Da Santa Venerina alla Cina, un tecnico giramondo Pappalardo si racconta: «Trattato da professionista»

Settemilacinquecento chilometri, in linea d’aria. È questa la distanza tra Santa Venerina e Bayannur, Mongolia Interna (una regione della Cina), a due passi dal confine tra Repubblica Popolare Cinese e Mongolia. Una città di un milione e settecentomila abitanti a circa due ore di volo da Pechino, sconosciuta ai più. Lo era, fino a qualche mese fa, anche per Salvatore Pappalardo, 33 anni, tecnico reduce dall’esperienza con lo Sporting Viagrande (Promozione) nella scorsa stagione, come allenatore in seconda. La volontà di esplorare nuovi confini e di trovare giusta dignità e retribuzione al suo lavoro lo ha spinto a lasciare nuovamente la Sicilia, dopo avere allenato nella stagione 2016-2017 in una squadra giovanile di Maiorca (Spagna).

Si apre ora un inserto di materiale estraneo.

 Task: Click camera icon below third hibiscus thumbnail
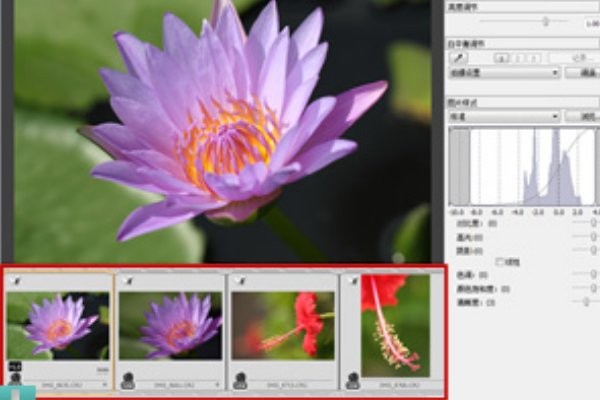pyautogui.click(x=240, y=379)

«Circa due anni fa – racconta Pappalardo a MeridioNews – ho cominciato a leggere di importanti investimenti e di nuove opportunità lavorative, in paesi come Cina, Emirati Arabi e Stati Uniti. Su internet non c’è un vero posto dove poter trovare un contatto con queste realtà, se non a pagamento. Così – prosegue il mister – ho cominciato a vedere se ci fosse qualcosa su Facebook, trovando il gruppo Allenatori in Cina. Dopo un paio di candidature andate a vuoto, lo scorso aprile sono stato scelto, prendendo poi contatto con la scuola di Bayannur grazie a Michele Luzi, mio predecessore».

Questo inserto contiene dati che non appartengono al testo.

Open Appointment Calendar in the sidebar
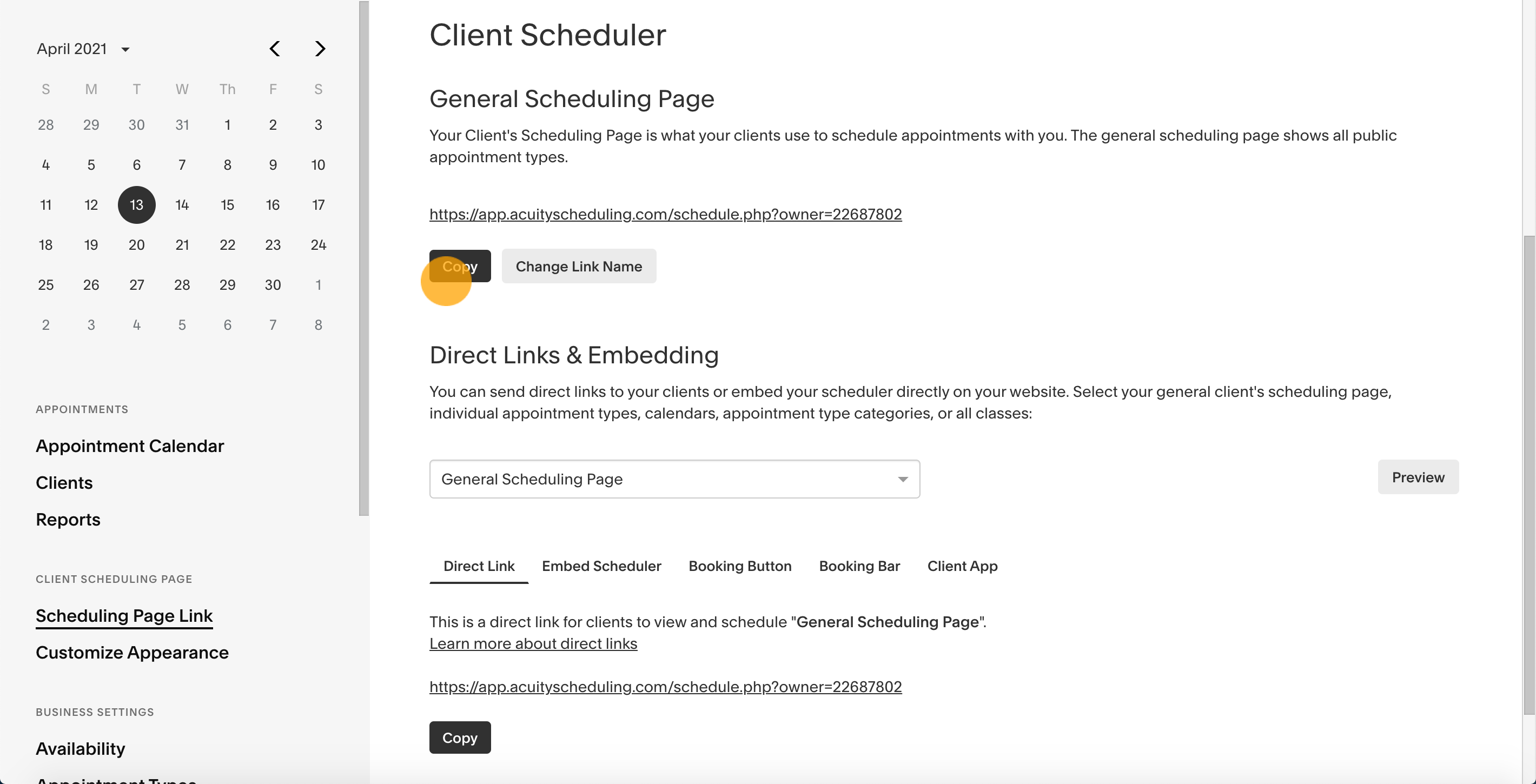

Il suo ruolo è quello di insegnare calcio in un istituto superiore ad indirizzo sportivo. Un lavoro arrivato dopo un iter burocratico estenuante, per ottenere tutti i documenti necessari a potersi trasferire in Asia. La volontà, a livello governativo, è quella di espandere il calcio ad ogni angolo della Cina. «Parto da una programmazione stagionale – specifica Pappalardo – che poi si declina in obiettivi mensili e settimanali. Accompagno inoltre l’attività in campo con interventi formativi a carattere teorico. La scuola mette a disposizione aule cineforum, computer e quant’altro. In generale faccio due sedute giornaliere – prosegue l’intervistato – una al mattino e una al pomeriggio per cinque giorni a settimana. Il sesto dipende da eventuali partite».

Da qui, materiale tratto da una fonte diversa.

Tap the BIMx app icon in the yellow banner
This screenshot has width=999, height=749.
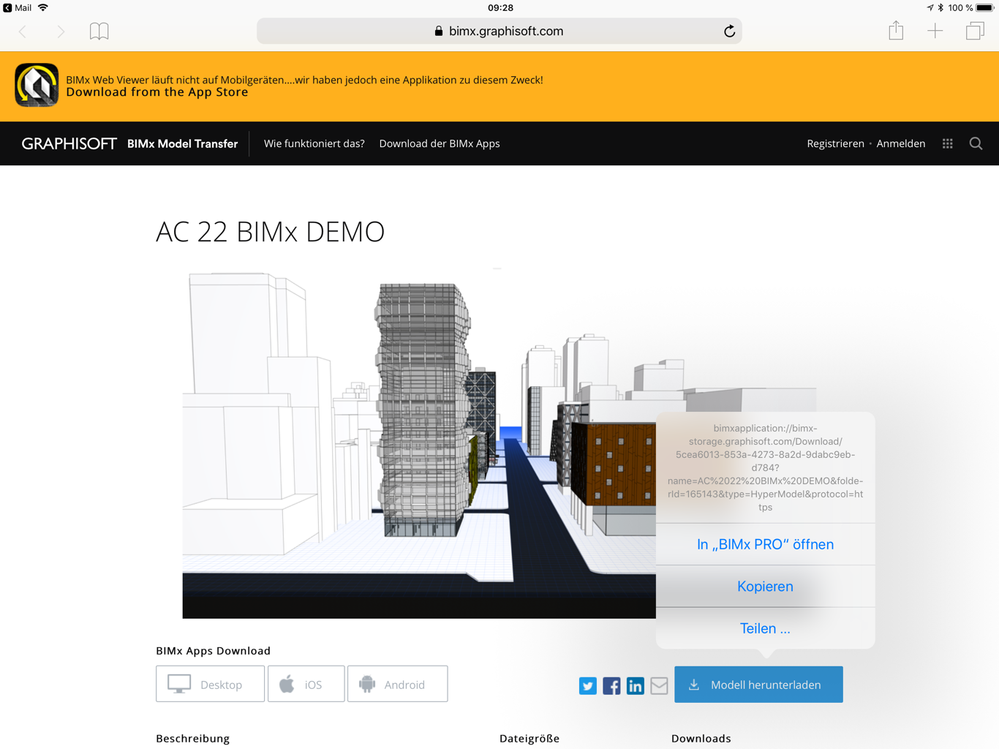[36, 87]
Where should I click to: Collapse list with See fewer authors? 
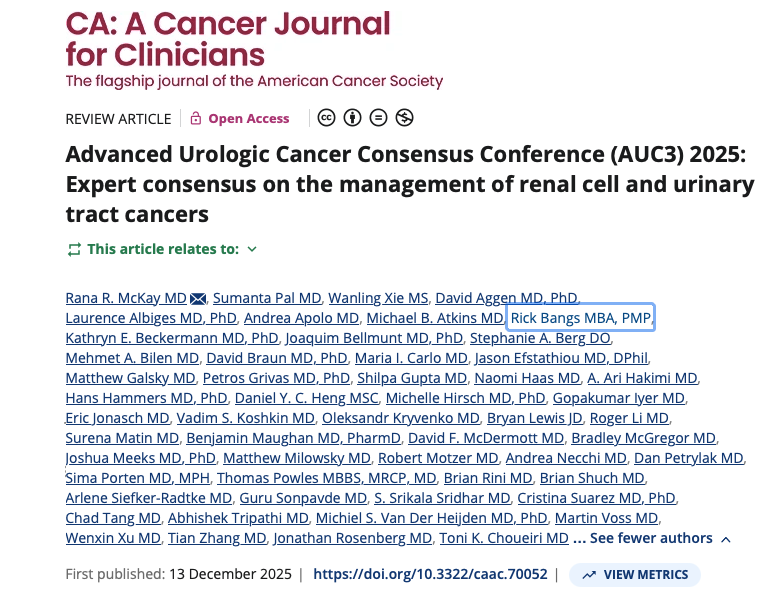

Il calcio, in Cina, non gode del seguito e della conoscenza che possono vantare i paesi europei e sudamericani. Le difficoltà, nel lavoro di tutti i giorni, non mancano affatto: in primis, a livello comunicativo. «Nessuno dei ragazzi ha un livello di inglese sufficiente – ammette il mister – così devo sempre avvalermi del mio interprete che, per quanto sia bravo nella traduzione, non possiede un linguaggio tecnico». Ci sono anche problemi di natura attitudinale: «I miei alunni non hanno, almeno qui, alcuna idea dei principi di allenamento. Ho dovuto modificare, per questo, programmazione e metodi di lavoro. Nonostante il governo spinga a una diffusione maggiore, il calcio a Bayannur – ricorda Pappalardo –  è solo un passatempo. Non c’è neanche una squadra che rappresenti la città nei campionati cinesi». 

La convivenza con temperature che a gennaio possono anche arrivare a -20° non è problematica. Ciò che conta, nel valutare la qualità della vita, è ben altro: «Finalmente qui  – osserva con orgoglio il tecnico etneo – riesco ad essere trattato come un professionista dell’insegnamento del gioco, in tutti i sensi». A mancare sono, chiaramente, gli affetti: «La mia ragazza – ricorda Salvatore – il mio cane e qualche uscita con gli amici più cari». La Sicilia però, nonostante un’esperienza al Calcio Catania come allenatore dei portieri nelle giovanili, non è nei suoi orizzonti : «Ho già fatto l’errore di rientrare dalla Spagna nella scorsa stagione: a meno di proposte veramente importanti, non tornerò in Italia». La forza di coltivare i propri sogni, è proprio il caso di dirlo, permette di valicare barriere ai più insormontabili.